Прошло уже два часа, и никто мне с точностью не скажет, жива ли мама. Никто не может мне поклясться в этом. Бабушка просит меня успокоиться. Она говорит:
– Мама просто опаздывает. Все могут опоздать. Когда у нее будет время, она обязательно позвонит.
– Можешь поклясться, что с ней ничего не случилось?
Отвечает бабушка не сразу.
– Поклясться я ни в чем не могу, но я практически уверена.
Этого мне недостаточно.

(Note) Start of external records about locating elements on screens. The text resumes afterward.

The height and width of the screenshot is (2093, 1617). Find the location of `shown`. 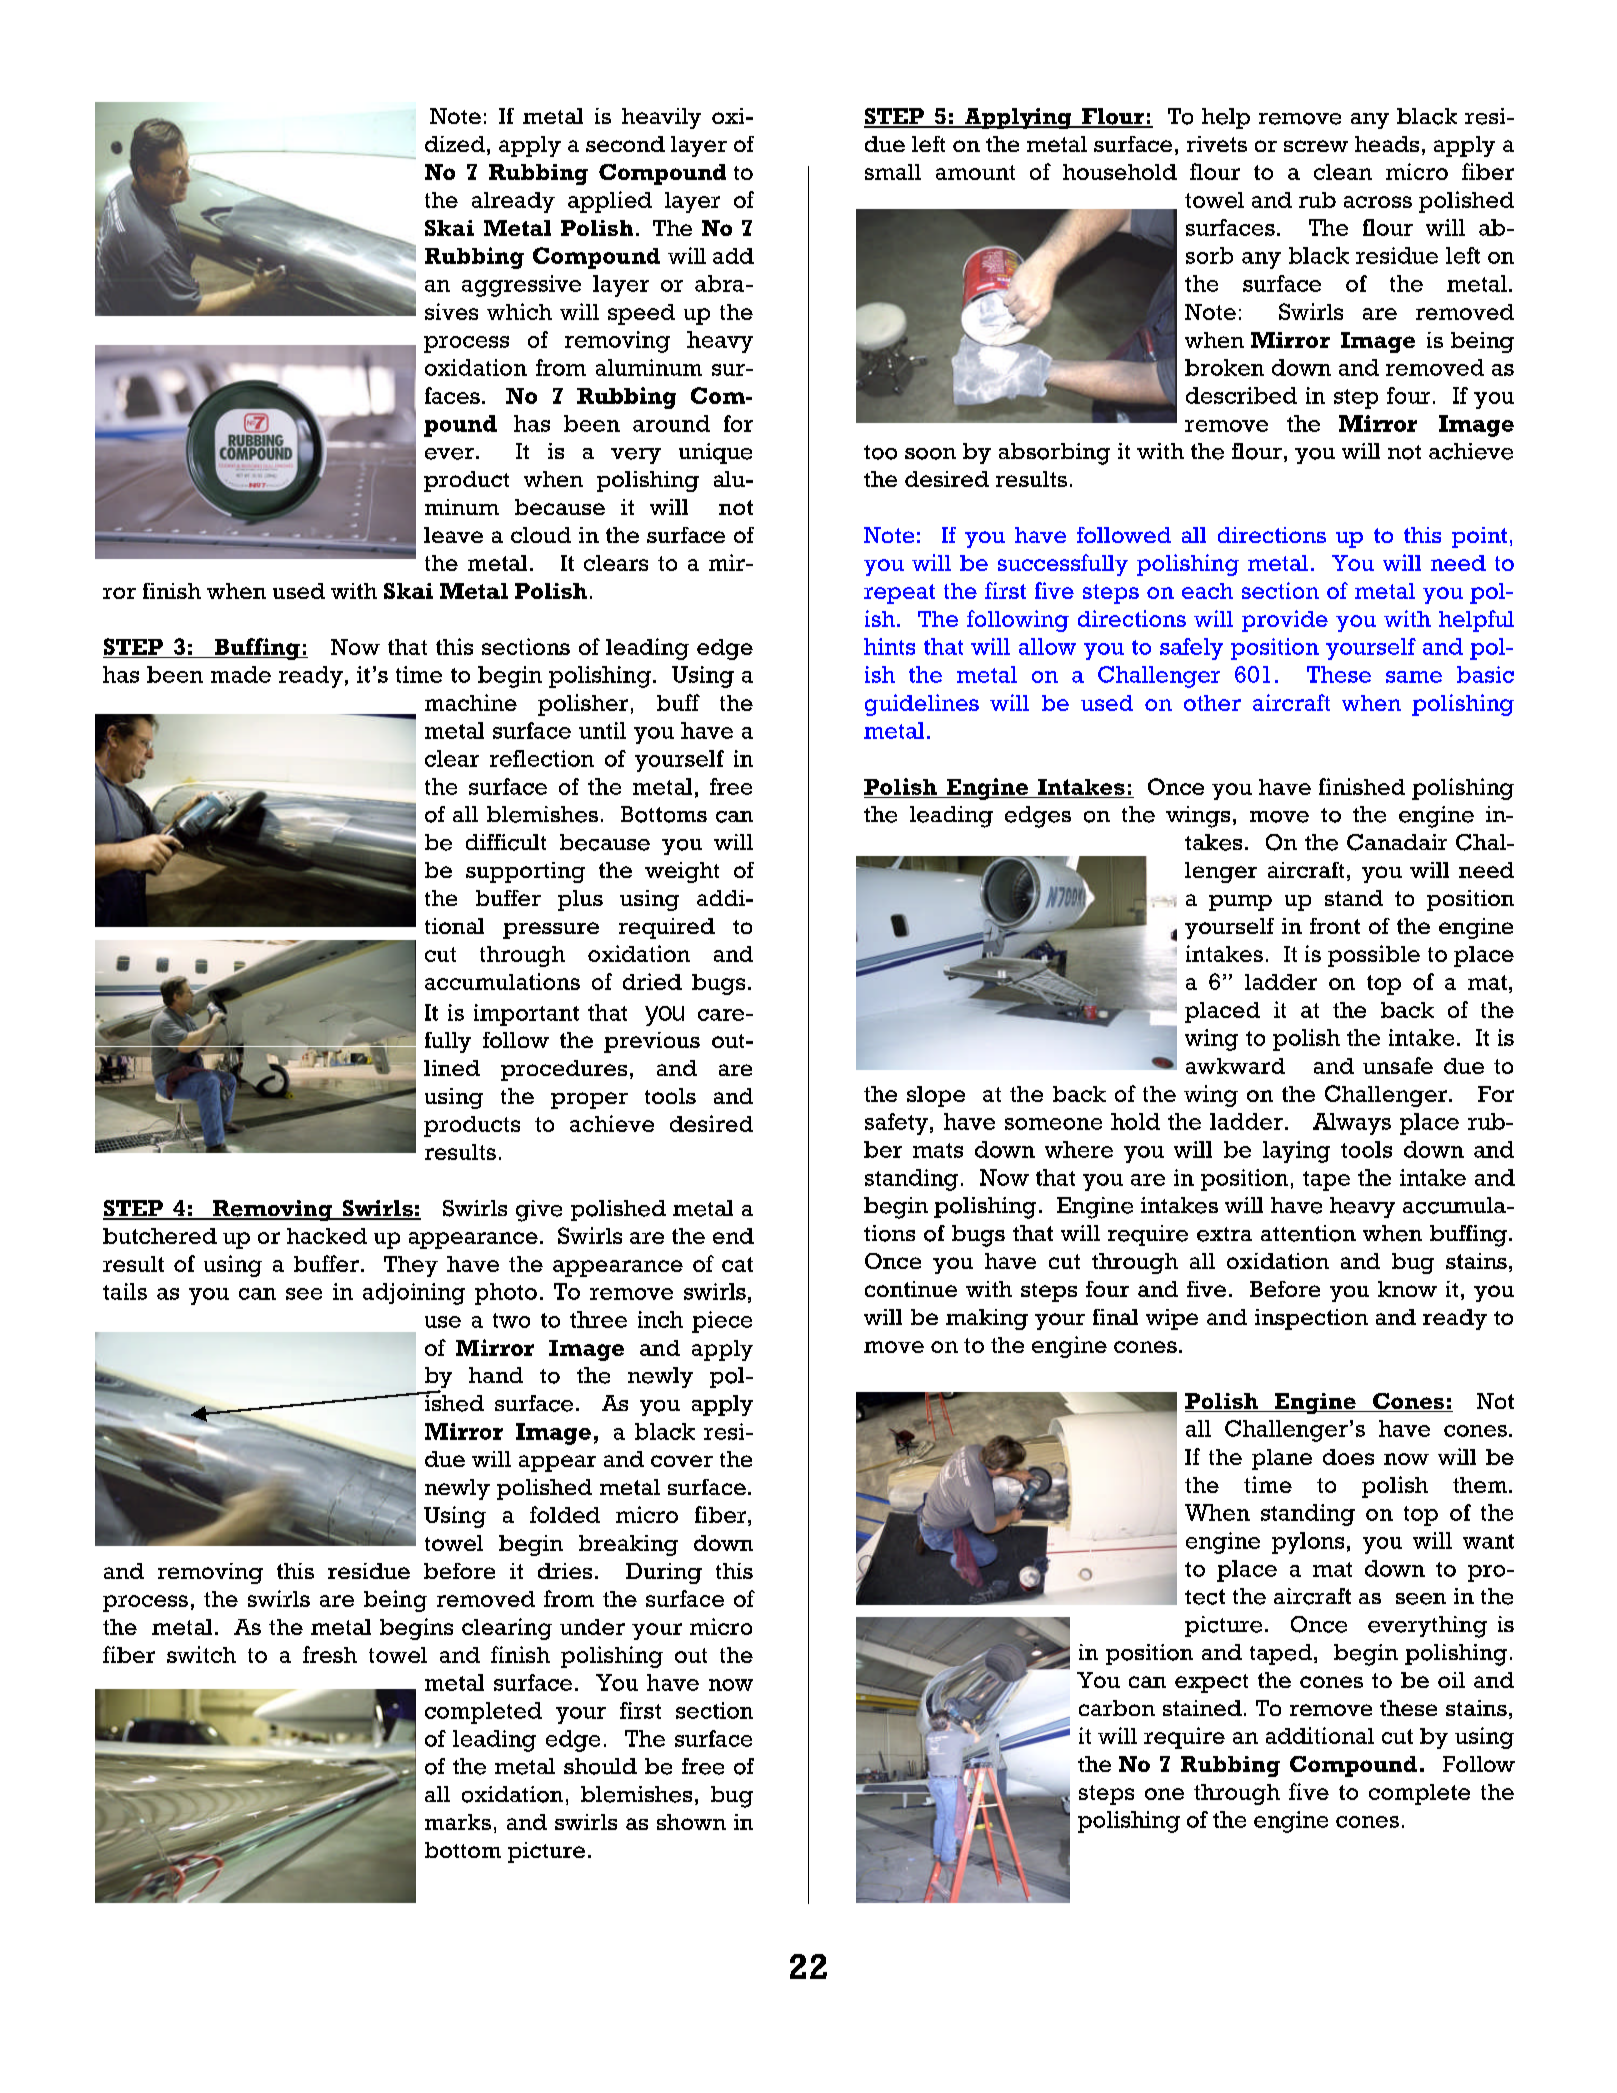

shown is located at coordinates (691, 1822).
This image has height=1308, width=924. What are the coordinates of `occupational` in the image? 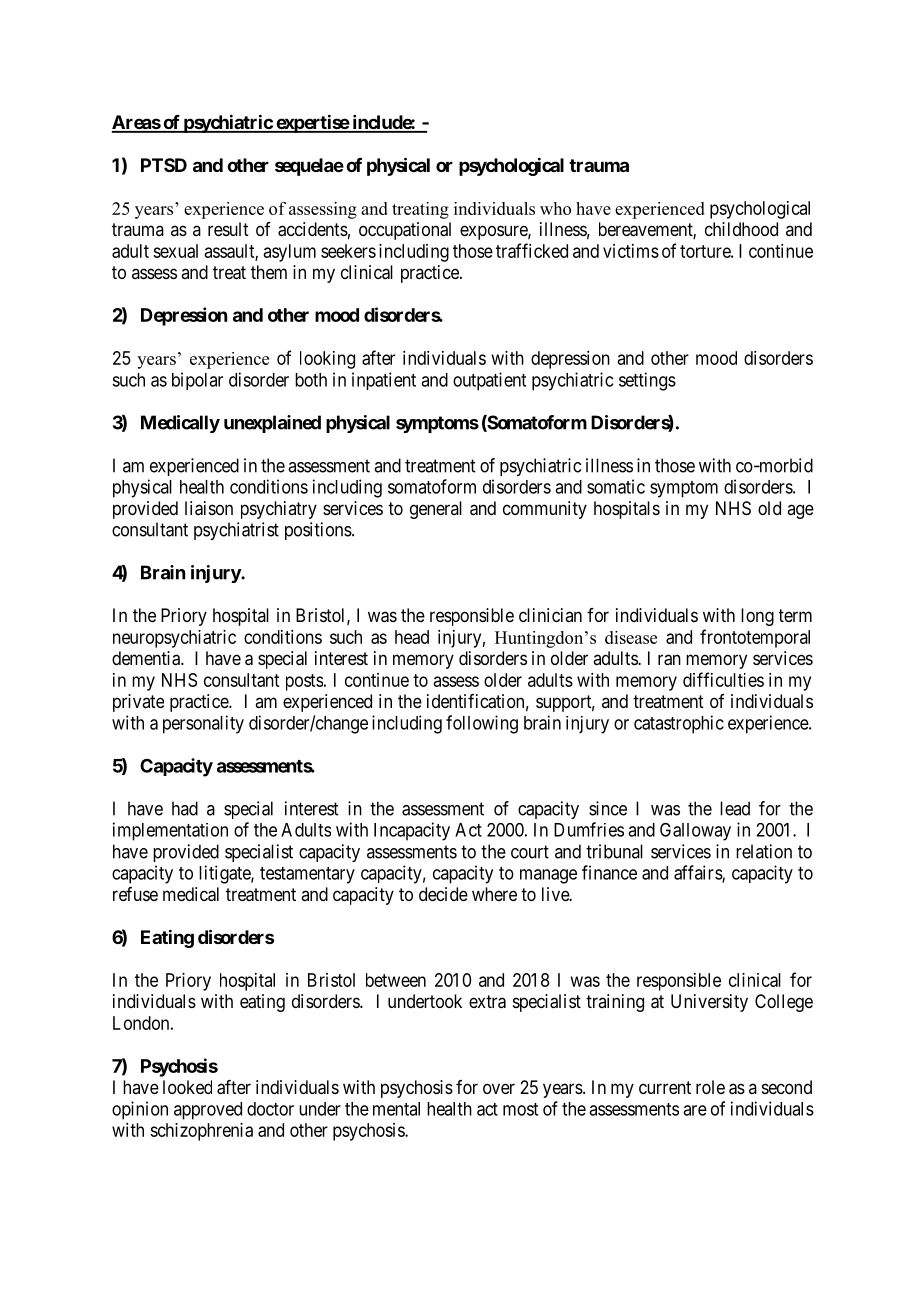 It's located at (405, 231).
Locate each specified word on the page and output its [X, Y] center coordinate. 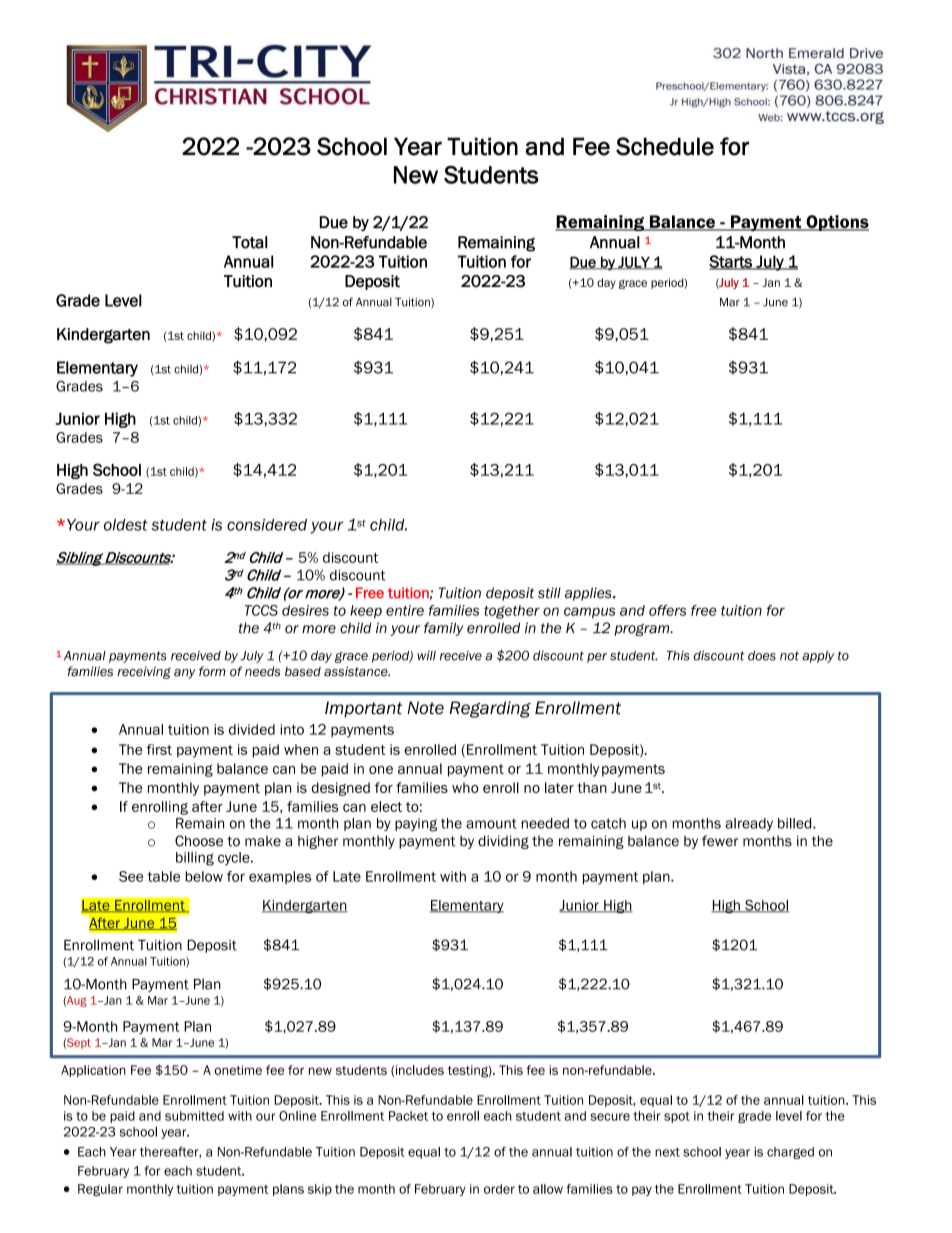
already [749, 824]
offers [667, 610]
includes [420, 1070]
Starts [731, 262]
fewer [720, 841]
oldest [126, 525]
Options [836, 223]
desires [305, 610]
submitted [194, 1116]
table [163, 876]
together [512, 612]
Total [250, 242]
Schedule [665, 146]
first [159, 749]
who [465, 787]
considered [267, 525]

Я снова принимаюсь рыдать и бродить по комнатам, проклиная бабушку за то, что оторвала меня от этого занятия.
Когда в дверь позвонил врач, я решила, будто это явился с печальным известием священник. Я такое видела в кино. Это либо священник, либо полицейский. Богу все равно. А я – если продолжу бродить из комнаты в комнату и кричать, если я не сдамся, если покажу, что могу без устали бродить вот так, то, возможно, я верну ее. Главное – не останавливаться. Приходит женщина-врач, которую вызвала бабушка. Это та самая высокая худощавая женщина с низким голосом, у которой была сложная жизнь и которая спрашивает меня, хорошо ли я учусь. Сейчас она качает головой и говорит:
– Это ненормально.
Она скрестила руки на груди. Что ответила ей бабушка, я не знаю. Доктор достает стетоскоп, слушает мое сердце, после чего начинает было ходить за мной по комнатам, но это ей быстро надоедает.